═══ Data excerpts

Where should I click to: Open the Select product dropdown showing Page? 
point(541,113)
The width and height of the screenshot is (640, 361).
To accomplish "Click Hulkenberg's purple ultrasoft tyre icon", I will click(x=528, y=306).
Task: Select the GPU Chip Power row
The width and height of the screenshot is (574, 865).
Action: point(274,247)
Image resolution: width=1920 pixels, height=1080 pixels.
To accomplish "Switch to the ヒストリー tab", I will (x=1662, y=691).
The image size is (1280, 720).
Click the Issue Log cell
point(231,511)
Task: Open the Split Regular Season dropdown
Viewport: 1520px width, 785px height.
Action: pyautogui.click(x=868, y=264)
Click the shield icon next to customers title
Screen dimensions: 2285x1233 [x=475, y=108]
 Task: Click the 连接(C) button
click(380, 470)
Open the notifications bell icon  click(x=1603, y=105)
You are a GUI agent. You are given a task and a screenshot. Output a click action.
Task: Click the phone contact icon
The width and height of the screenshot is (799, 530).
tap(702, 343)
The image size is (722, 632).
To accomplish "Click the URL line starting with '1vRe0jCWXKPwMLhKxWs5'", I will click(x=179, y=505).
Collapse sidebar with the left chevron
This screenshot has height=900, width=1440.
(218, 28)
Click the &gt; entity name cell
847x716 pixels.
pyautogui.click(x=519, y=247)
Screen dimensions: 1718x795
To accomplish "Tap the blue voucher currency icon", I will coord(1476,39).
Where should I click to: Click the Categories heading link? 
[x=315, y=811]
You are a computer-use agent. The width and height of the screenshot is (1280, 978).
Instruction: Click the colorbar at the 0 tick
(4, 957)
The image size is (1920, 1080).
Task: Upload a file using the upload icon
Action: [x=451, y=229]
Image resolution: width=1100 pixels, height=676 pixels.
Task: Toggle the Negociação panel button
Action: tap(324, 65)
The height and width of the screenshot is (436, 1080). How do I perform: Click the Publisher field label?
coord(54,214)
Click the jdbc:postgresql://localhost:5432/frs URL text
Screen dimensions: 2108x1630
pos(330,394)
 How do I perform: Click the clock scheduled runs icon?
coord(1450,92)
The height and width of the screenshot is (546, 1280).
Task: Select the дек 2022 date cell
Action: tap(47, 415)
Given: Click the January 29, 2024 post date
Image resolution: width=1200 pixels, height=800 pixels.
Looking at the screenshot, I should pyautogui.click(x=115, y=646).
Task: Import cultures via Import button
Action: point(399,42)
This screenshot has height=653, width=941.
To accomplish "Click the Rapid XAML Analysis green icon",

══════

# [Exercise prompt]
Copy down the lines of the listing above word for word, starting with the line that contains "The image size is (722, 632)." and ending with the line that contains "I will coord(1476,39).", including both of those lines.

# [Answer to the task]
The image size is (722, 632).
To accomplish "Click the URL line starting with '1vRe0jCWXKPwMLhKxWs5'", I will click(x=179, y=505).
Collapse sidebar with the left chevron
This screenshot has height=900, width=1440.
(218, 28)
Click the &gt; entity name cell
847x716 pixels.
pyautogui.click(x=519, y=247)
Screen dimensions: 1718x795
To accomplish "Tap the blue voucher currency icon", I will coord(1476,39).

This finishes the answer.